Salsa El Mariachi 29er – First ride review
Salsa’s El Mariachi 29er has been produced in various limited interest guises, but this new Kung Fu steel offering is probably the one that’ll sell in the greatest numbers. It’s reasonably priced, is a subtle and classy looker, is tough without being hefty, offers a stable, comfy and conﬁdent ride and has a unique rear wheel dropout conﬁguration that allows you to adjust chain tension to accommodate a single sprocket or hub gears.

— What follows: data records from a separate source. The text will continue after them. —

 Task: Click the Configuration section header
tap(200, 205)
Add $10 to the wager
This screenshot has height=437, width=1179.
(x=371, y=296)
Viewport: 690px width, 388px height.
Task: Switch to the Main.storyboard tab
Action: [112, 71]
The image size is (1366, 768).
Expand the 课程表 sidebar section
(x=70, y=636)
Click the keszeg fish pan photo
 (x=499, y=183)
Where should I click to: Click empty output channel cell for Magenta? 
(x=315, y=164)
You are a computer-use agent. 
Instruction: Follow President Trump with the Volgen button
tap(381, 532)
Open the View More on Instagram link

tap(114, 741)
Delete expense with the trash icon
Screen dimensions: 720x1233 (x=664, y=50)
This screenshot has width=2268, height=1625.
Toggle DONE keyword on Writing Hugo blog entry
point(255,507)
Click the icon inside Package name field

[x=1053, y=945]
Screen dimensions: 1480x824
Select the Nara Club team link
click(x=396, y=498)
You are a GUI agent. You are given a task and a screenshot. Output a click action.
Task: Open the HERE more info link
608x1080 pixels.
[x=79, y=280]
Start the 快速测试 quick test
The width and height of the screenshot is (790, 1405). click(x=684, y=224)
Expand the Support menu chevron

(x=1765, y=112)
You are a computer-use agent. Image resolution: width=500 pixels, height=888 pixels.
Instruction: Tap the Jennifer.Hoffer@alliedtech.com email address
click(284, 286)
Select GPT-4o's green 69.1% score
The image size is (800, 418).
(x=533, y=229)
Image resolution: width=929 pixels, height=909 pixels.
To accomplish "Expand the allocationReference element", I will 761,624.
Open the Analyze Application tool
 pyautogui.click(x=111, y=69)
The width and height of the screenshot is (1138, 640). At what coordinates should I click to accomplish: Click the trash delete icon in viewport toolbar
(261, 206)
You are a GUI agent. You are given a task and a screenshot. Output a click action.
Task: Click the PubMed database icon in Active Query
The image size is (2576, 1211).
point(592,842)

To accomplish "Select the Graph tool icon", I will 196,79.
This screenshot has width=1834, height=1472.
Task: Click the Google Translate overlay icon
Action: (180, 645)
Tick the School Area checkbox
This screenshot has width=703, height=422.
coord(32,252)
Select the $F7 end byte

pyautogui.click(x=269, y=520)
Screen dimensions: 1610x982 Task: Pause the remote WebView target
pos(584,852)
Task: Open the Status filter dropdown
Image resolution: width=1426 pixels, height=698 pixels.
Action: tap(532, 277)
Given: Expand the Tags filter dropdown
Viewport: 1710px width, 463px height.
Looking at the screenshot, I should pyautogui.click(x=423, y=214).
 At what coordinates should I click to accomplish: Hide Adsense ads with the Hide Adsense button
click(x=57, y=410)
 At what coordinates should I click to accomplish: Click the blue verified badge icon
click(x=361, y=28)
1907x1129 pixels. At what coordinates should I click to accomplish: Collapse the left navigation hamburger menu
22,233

Ride & handling: Competent and comfortable 29er that’ll get the job done
Like most conservatively conﬁgured 29ers the El Mariachi trundles along happily enough, without feeling especially sprightly, and feels comfy almost to the point of dull on rough terrain. It doesn’t produce any characterful handling traits, even on technically demanding terrain. It’s a workmanlike multitool of a bike, and as such it simply does the job. Of course that’s why it’ll sell well and be cherished by so many riders.
If you want your El Mariachi to have zing consider the more costly (frame £1,700) titanium version. If you think that sounds a bit boring, consider this: after a month of testing in everything Mother Nature could chuck at us, we couldn’t ﬁnd a single thing to moan about. This is a bike that simply makes riding seem easier. Big-wheelers tend to do that, but the neutral handling of the El Mariachi emphasizes it.
It’s not lightweight – at over 27lb it reminds you of ﬁtness issues when you run out of gears on climbs – but it’s not meant to be a race machine. It’s a reliable all-day trail tamer that lets you get on with the job of riding whatever the terrain.
Frame: Premium quality chassis with superb attention to detail
The El Mariachi will appeal to those who like the skinny steel tubes and neat TIG-welded quality construction that has distinguished so many Salsa frames over the years. The Japanese-made Sanko tubes are seamless, triple-butted in the mainframe, gusset reinforced behind the head tube and ring reinforced at the base of the head tube. There’s enough clearance for 2.4in tyres and we like the galvanised-bolt-ﬁxed design of the Alternator drop-outs.
Our test bike came in the Charcoal Briquette colour scheme but you could opt for a frame on its own in Bomb Pop Blue. The geometry is designed to take an 80- or 100mm-travel suspension fork but Salsa also have a rigid fork choice, for £80, if you go for the frame-only option. Finishing detail is superb, with post disc brake mounts, two sets of water bottle bosses and a forward facing seatpost clamp; Salsa’s own Lip-Lock collar is included.
Despite the good deal price for the complete bike, we suspect a lot of riders will opt for the frame alone. We’d probably go for a frame and rigid fork package because it would create a more characterful/quirky bike, something that seems to suit the Salsa heritage. As it is, the complete bike is simply a great tool for the job, and those adjustable dropouts make it ready, willing and able to become something completely different.